Dataset entries —
◆ ◆ ◆ ◆

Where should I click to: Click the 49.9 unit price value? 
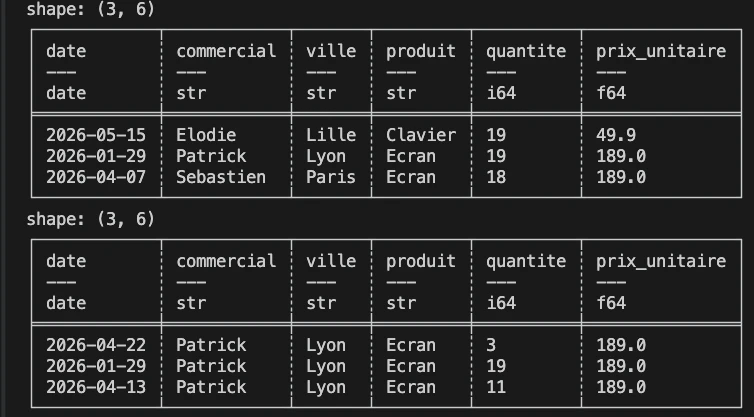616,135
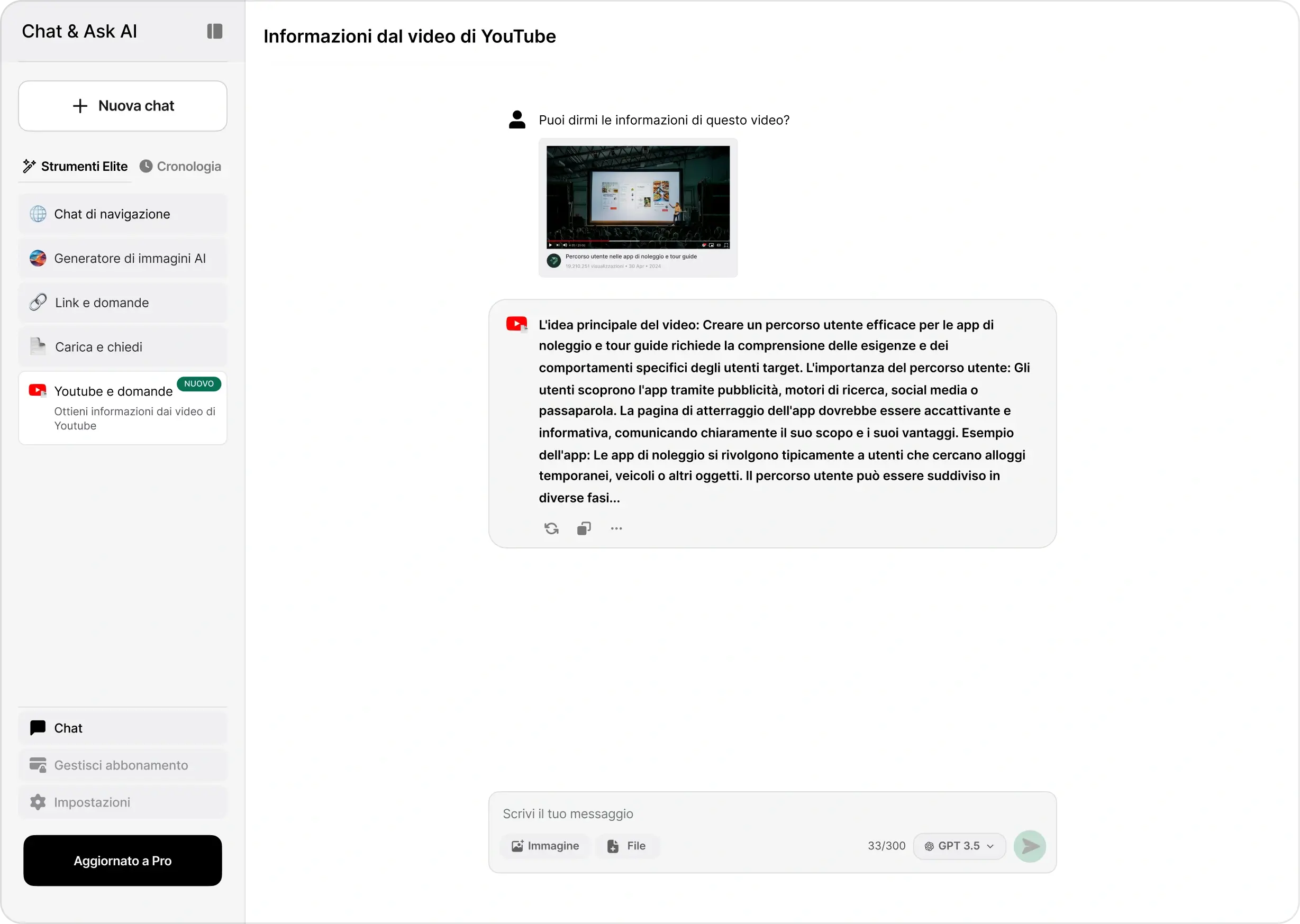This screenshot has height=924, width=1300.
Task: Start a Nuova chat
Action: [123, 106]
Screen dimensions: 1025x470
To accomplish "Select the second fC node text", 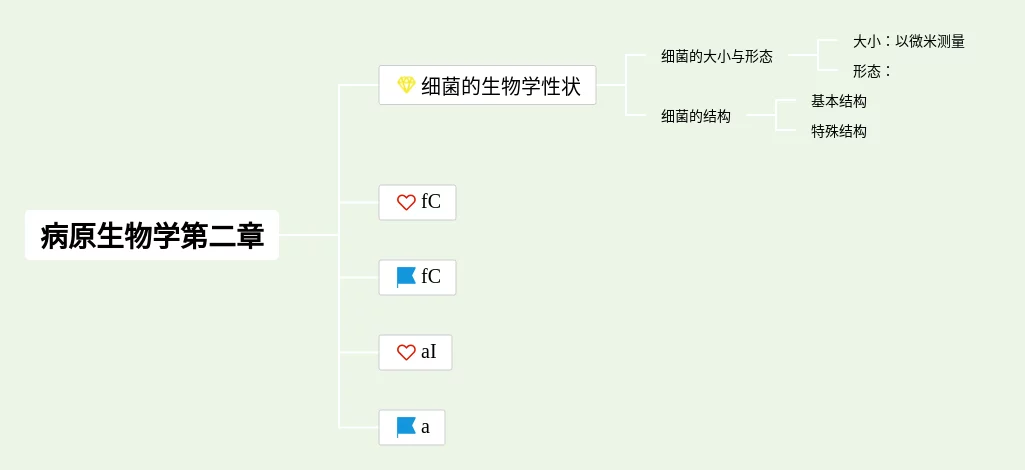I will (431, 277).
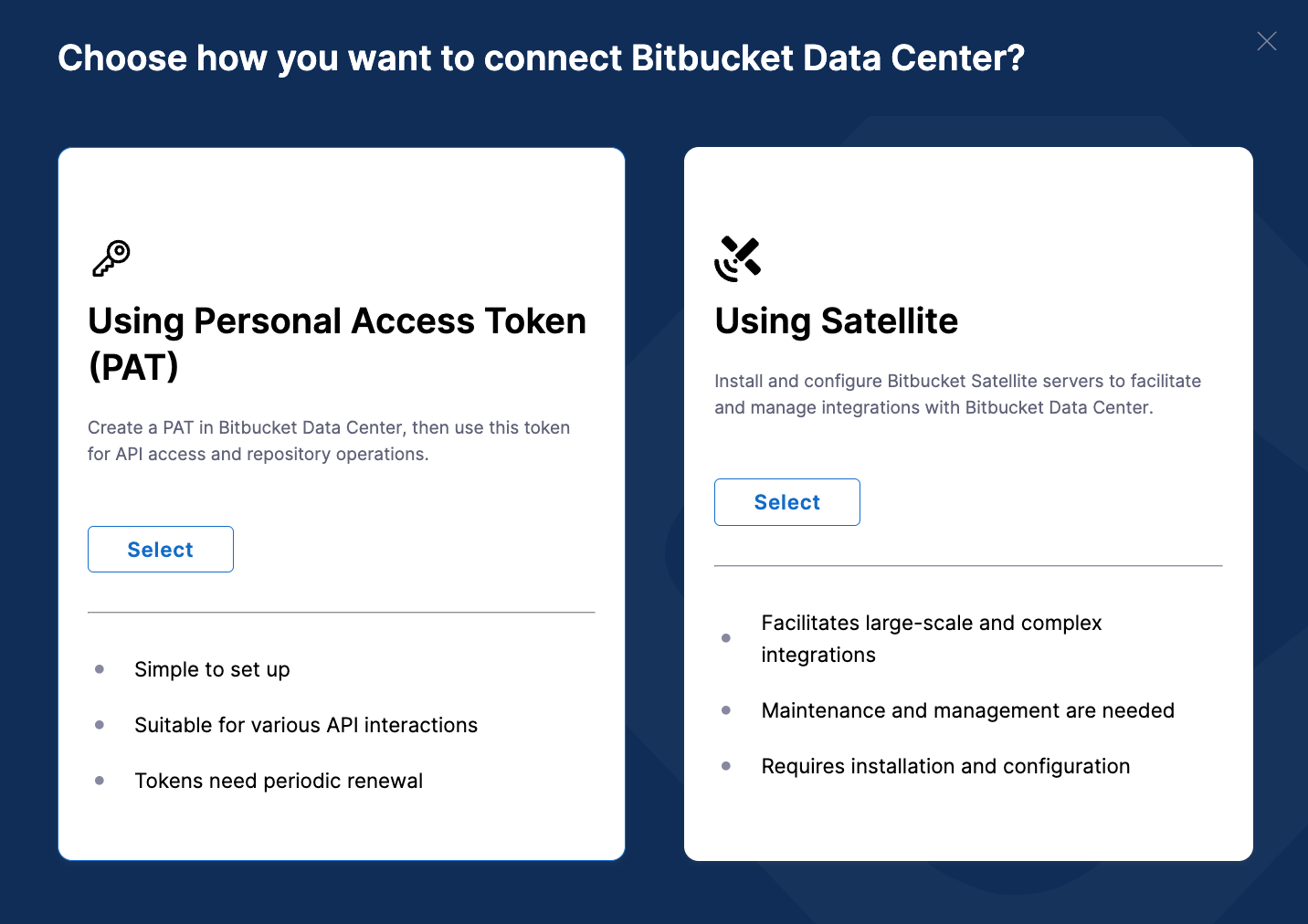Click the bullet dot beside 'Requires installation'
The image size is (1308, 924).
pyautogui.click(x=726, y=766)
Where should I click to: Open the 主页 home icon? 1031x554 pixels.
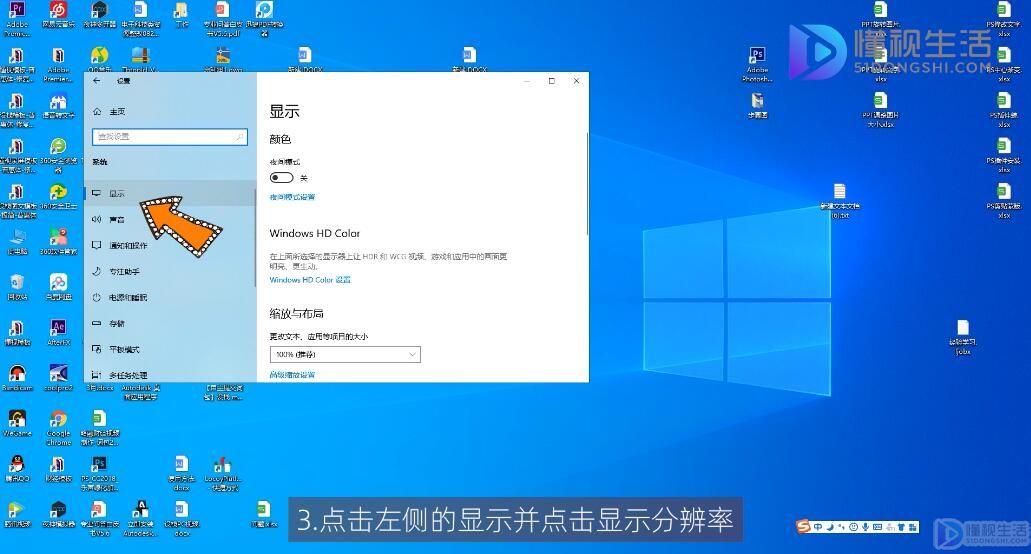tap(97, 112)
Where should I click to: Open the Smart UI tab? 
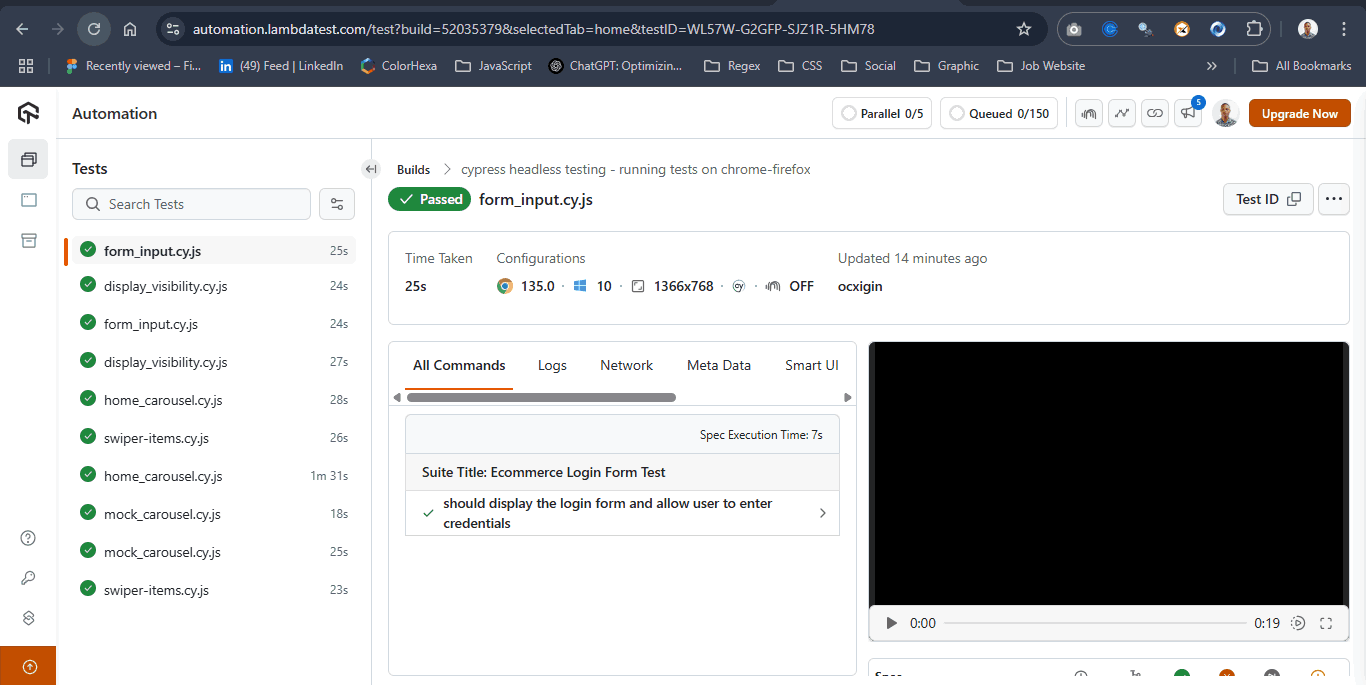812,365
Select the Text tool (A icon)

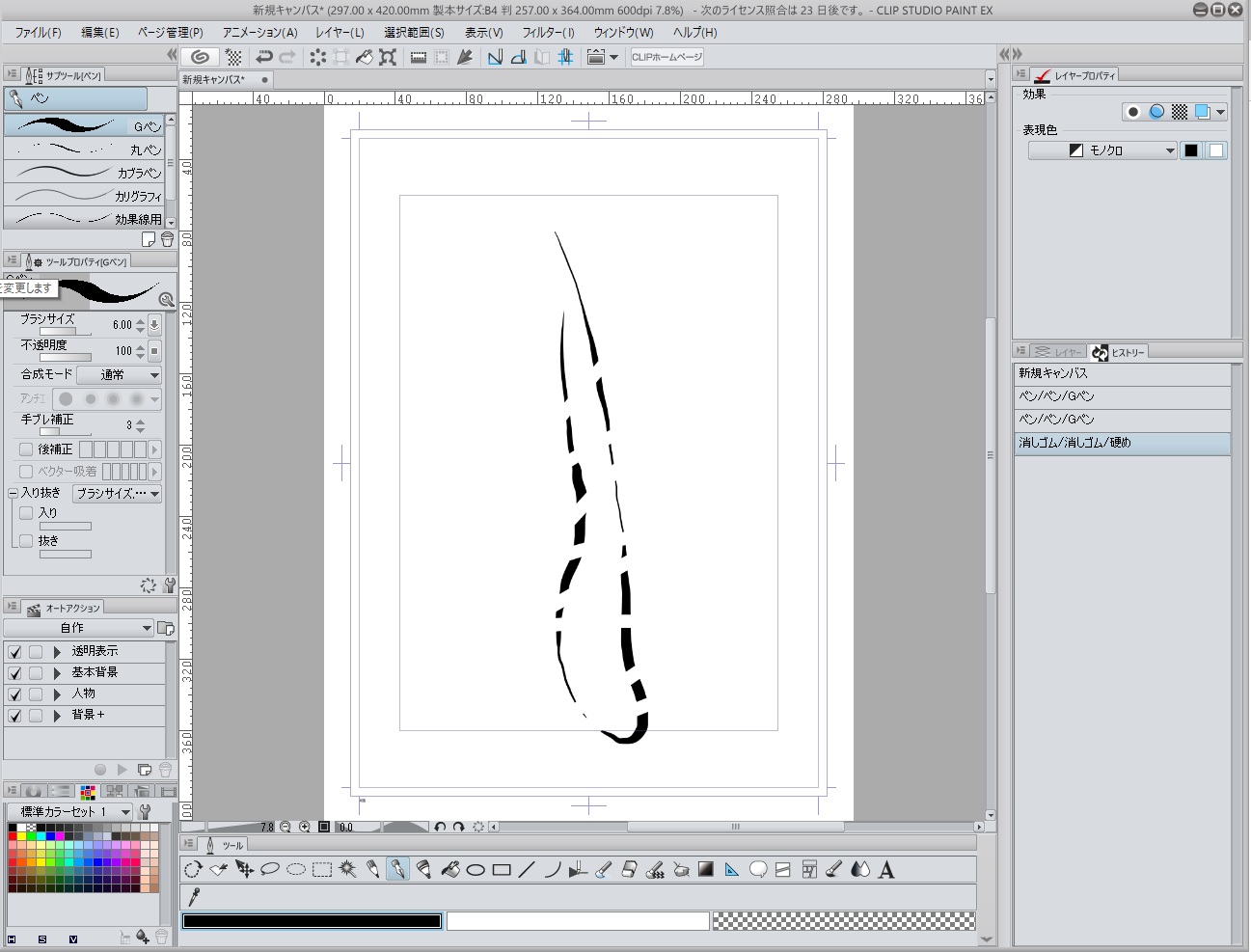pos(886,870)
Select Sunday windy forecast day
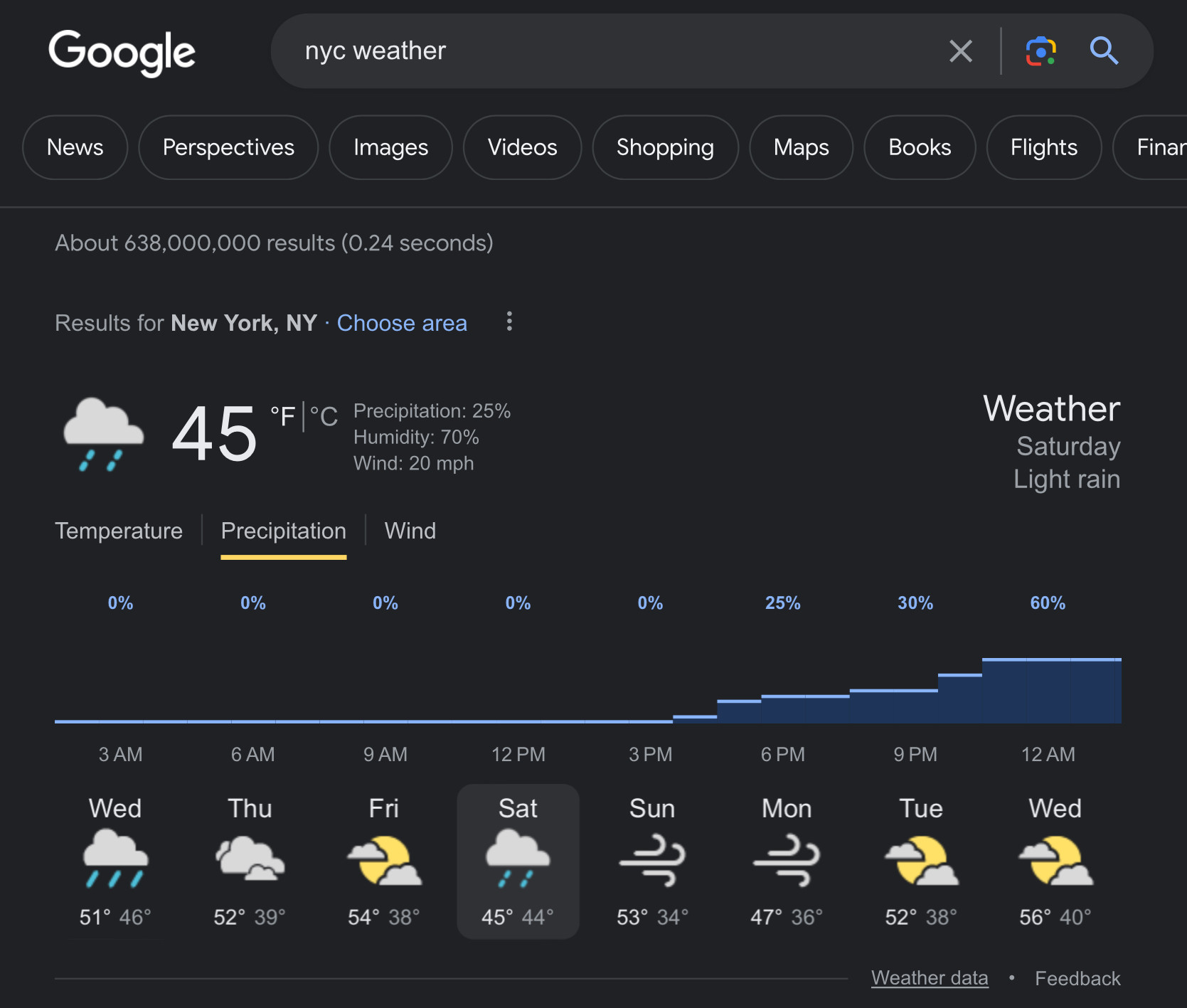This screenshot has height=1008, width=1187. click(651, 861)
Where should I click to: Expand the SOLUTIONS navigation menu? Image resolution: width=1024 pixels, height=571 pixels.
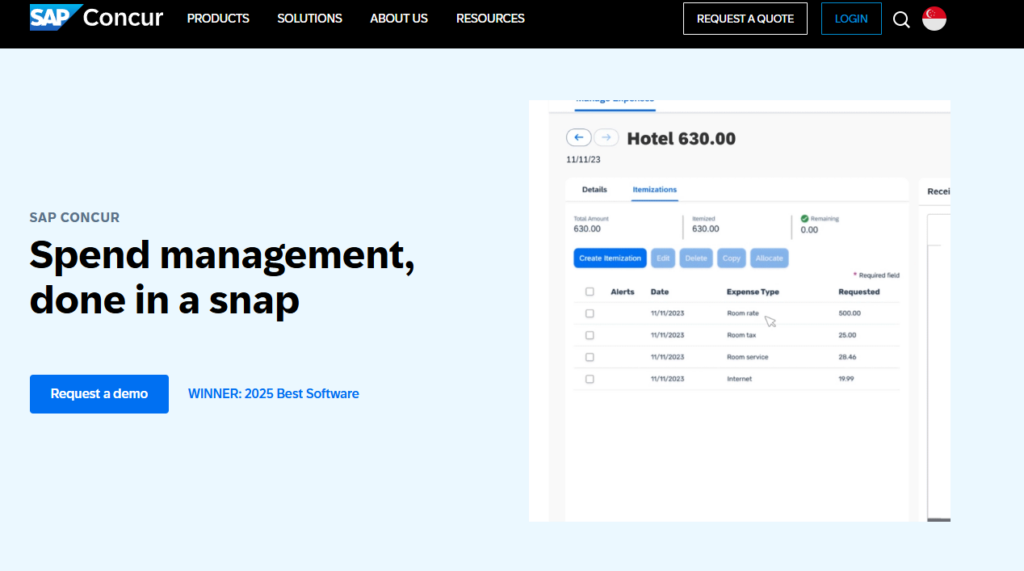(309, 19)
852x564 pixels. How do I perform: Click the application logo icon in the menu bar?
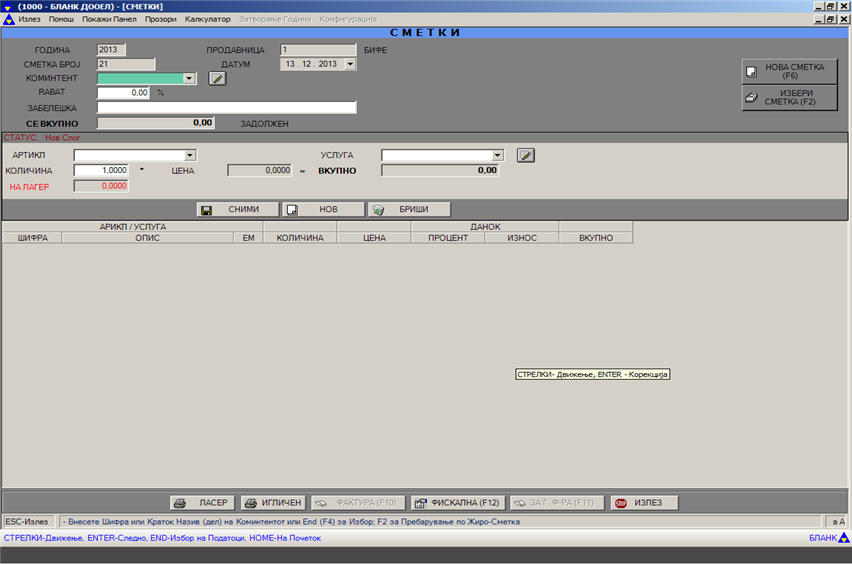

◆ ◆ ◆ ◆

The task —
Give again, word for word, only the lines from the line containing "Select Sunday windy forecast day" through the last line above, both included; leave the pictures out.

Result for this task —
Select Sunday windy forecast day
This screenshot has height=1008, width=1187. click(651, 861)
Where should I click to: Expand the SOLUTIONS navigation menu? Image resolution: width=1024 pixels, height=571 pixels.
(309, 19)
852x564 pixels. How do I perform: Click the application logo icon in the menu bar?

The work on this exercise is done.